**What the exercise asks**
Nothing but the lines from the one containing "Given: Click the microphone" through the end of the data below should appear in the answer, each exact and free of pictures.

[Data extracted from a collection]
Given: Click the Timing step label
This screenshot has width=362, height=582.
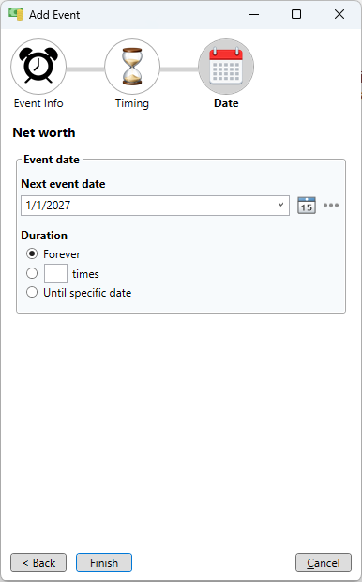Looking at the screenshot, I should coord(132,103).
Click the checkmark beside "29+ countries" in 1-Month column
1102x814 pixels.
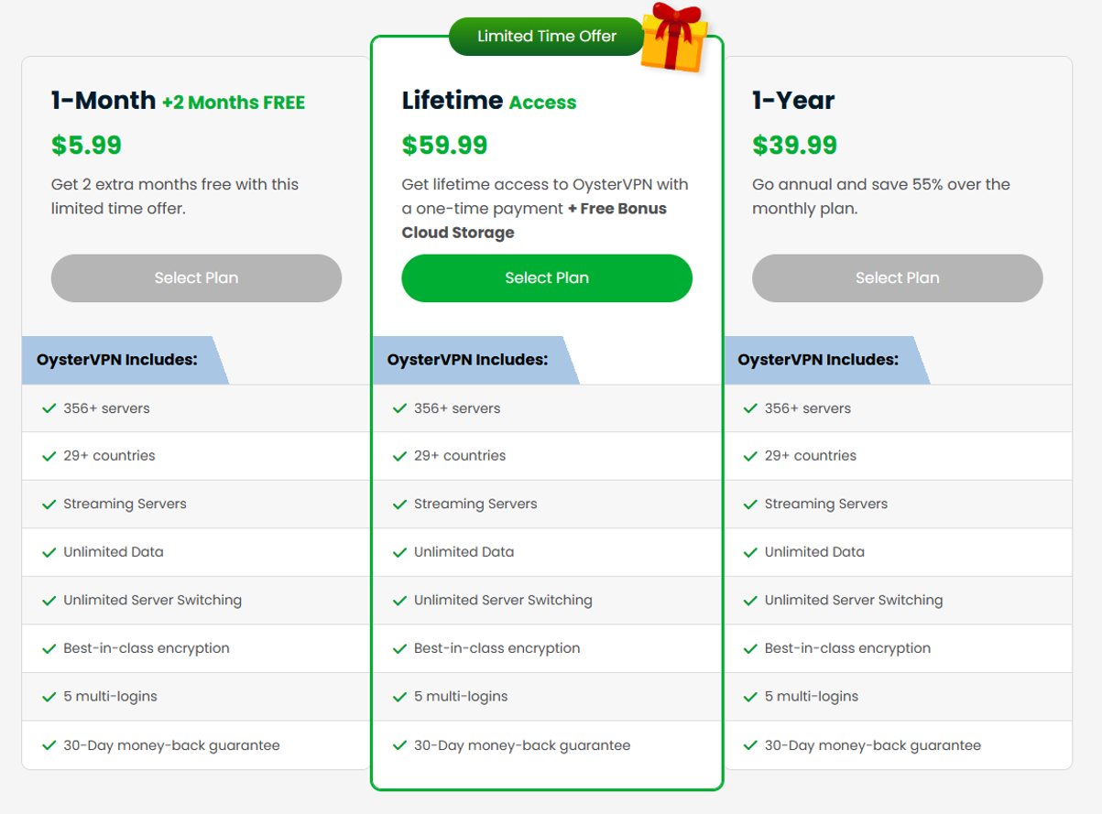[x=49, y=455]
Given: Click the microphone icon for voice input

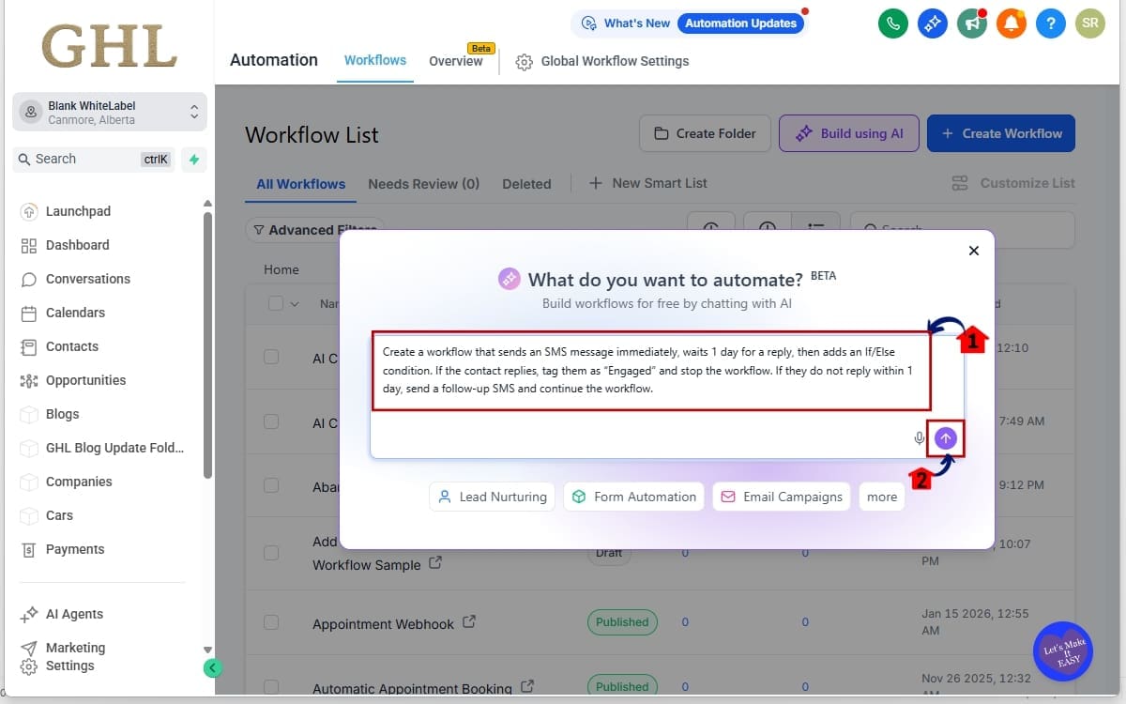Looking at the screenshot, I should 919,437.
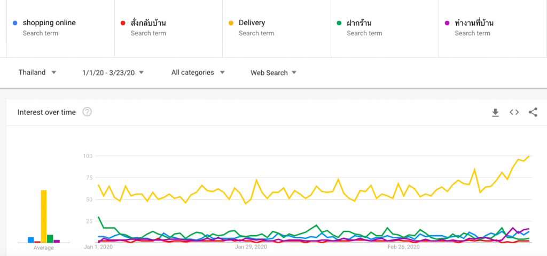Click the Feb 26, 2020 axis label
Viewport: 547px width, 256px height.
coord(404,247)
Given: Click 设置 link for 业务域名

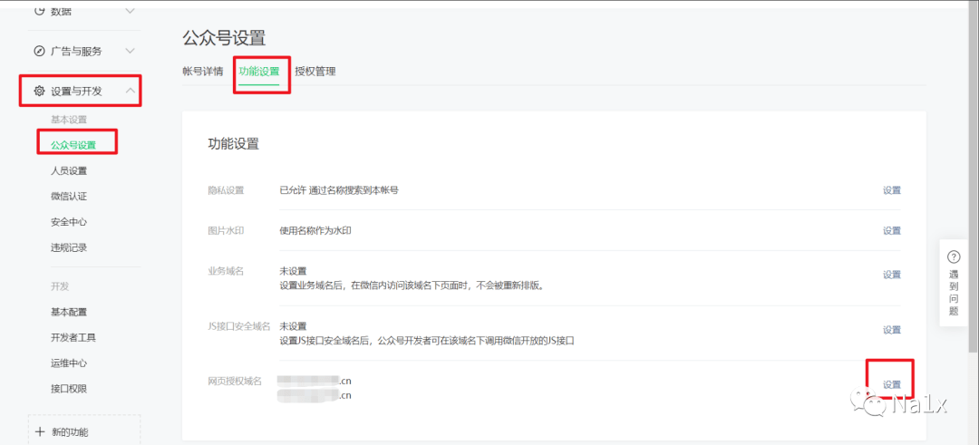Looking at the screenshot, I should click(x=892, y=275).
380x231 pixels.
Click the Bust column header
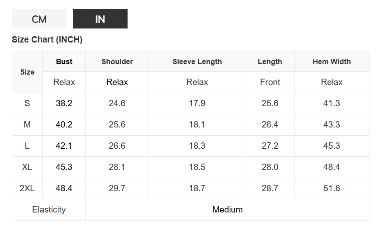pyautogui.click(x=64, y=61)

**Task output**
Given: Click the microphone icon for voice input

Looking at the screenshot, I should 919,437.
Click the Feb 26, 2020 axis label
Viewport: 547px width, 256px height.
coord(404,247)
Given: Click 设置 link for 业务域名

Looking at the screenshot, I should click(x=892, y=275).
380x231 pixels.
Click the Bust column header
pyautogui.click(x=64, y=61)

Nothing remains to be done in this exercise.